Hermetic Library Fellow T Polyphilus reviews Antagonists in the Church: How To Identify and Deal With Destructive Conflict by Kenneth C Haugk.
This manual on management of “antagonists” in church settings was listed in a bibliography of leadership resources for my own religious body. I saw it objected to as “fascist” by other clergy, and a claim was circulated that its influence was to blame for the decline of a kindred sect. Naturally, I had to read it to make up my own mind. It was a fast read, with clear writing and straightforward structure.
By “antagonists,” the author means oppositional personalities who engage in disintegrative attacks within a group, usually aimed at the leadership. Anyone who has been involved with religious or social organizing for a decade or two is sure to have seen this phenomenon. At the same time, the nature of such work lends itself to an idealistic outlook where such hazards tend to be downplayed or ignored. Leaders often assume a commonality of motive among their membership, which is belied by the behavior of individuals who gratify themselves by vilifying their own associates, staging confrontations, and initiating whispering campaigns.

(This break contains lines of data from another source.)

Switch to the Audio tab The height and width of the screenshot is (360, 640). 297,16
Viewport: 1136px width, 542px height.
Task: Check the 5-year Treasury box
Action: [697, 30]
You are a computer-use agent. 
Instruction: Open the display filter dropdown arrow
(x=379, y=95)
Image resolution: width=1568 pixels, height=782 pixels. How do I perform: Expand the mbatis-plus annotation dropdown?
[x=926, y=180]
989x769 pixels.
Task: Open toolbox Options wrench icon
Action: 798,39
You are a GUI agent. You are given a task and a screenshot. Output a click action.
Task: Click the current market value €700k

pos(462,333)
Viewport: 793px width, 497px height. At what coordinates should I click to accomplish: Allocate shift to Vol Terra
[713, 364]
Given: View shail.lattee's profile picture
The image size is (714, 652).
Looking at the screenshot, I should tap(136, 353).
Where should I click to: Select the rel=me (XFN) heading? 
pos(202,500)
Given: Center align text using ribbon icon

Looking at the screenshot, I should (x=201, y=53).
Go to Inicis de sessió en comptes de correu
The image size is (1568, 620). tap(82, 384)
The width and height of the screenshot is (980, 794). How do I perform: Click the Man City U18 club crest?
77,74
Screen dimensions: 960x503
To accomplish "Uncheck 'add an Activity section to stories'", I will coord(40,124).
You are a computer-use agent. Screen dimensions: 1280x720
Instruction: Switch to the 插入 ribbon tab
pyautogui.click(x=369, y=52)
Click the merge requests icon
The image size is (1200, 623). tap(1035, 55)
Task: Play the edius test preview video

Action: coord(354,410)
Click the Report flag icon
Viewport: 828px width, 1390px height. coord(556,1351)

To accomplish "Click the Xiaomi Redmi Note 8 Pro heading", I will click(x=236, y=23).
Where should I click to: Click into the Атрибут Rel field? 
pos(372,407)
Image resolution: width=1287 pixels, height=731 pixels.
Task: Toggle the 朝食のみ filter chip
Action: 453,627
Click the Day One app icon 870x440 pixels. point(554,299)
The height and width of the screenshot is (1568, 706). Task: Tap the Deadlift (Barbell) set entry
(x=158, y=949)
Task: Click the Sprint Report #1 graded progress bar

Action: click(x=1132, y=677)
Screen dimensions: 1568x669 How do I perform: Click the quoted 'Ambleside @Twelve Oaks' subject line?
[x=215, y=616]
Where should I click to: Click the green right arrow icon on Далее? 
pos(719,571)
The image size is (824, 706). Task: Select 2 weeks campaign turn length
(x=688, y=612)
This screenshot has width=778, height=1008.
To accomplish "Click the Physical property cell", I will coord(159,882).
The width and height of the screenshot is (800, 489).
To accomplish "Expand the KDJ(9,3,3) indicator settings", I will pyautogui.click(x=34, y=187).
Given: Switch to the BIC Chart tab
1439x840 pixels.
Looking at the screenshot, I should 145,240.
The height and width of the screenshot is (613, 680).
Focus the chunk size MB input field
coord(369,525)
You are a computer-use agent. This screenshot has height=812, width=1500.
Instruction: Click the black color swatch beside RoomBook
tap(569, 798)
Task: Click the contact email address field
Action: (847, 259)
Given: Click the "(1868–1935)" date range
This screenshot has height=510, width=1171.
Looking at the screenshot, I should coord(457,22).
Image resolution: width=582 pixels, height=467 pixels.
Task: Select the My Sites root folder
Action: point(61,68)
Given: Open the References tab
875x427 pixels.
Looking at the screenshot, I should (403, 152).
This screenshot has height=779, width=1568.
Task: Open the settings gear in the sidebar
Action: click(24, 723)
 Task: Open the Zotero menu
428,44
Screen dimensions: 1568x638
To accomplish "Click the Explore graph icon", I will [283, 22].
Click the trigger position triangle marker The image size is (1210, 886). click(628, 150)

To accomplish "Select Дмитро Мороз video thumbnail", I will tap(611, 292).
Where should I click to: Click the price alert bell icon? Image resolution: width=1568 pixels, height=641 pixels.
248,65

Nearly half of the book is dedicated to diagnosis, the identification of genuine antagonists within environments where constructive conflict is presumably welcomed. Author Haugk details twenty symptoms or “red flags,” none of which are conclusive in themselves, but which in combination can help to highlight individuals who warrant cautious interaction. The risk in this approach is to motivate paranoia and witch-hunts, but the text is leavened with caveats, and the innate tendencies of sincere leaders will be to under-diagnose this problem, not the reverse. Although I was not so keen on the use of psychiatric nosology in the section “Personality Characteristics of Antagonists,” the practical aspects of this part of the book were sound.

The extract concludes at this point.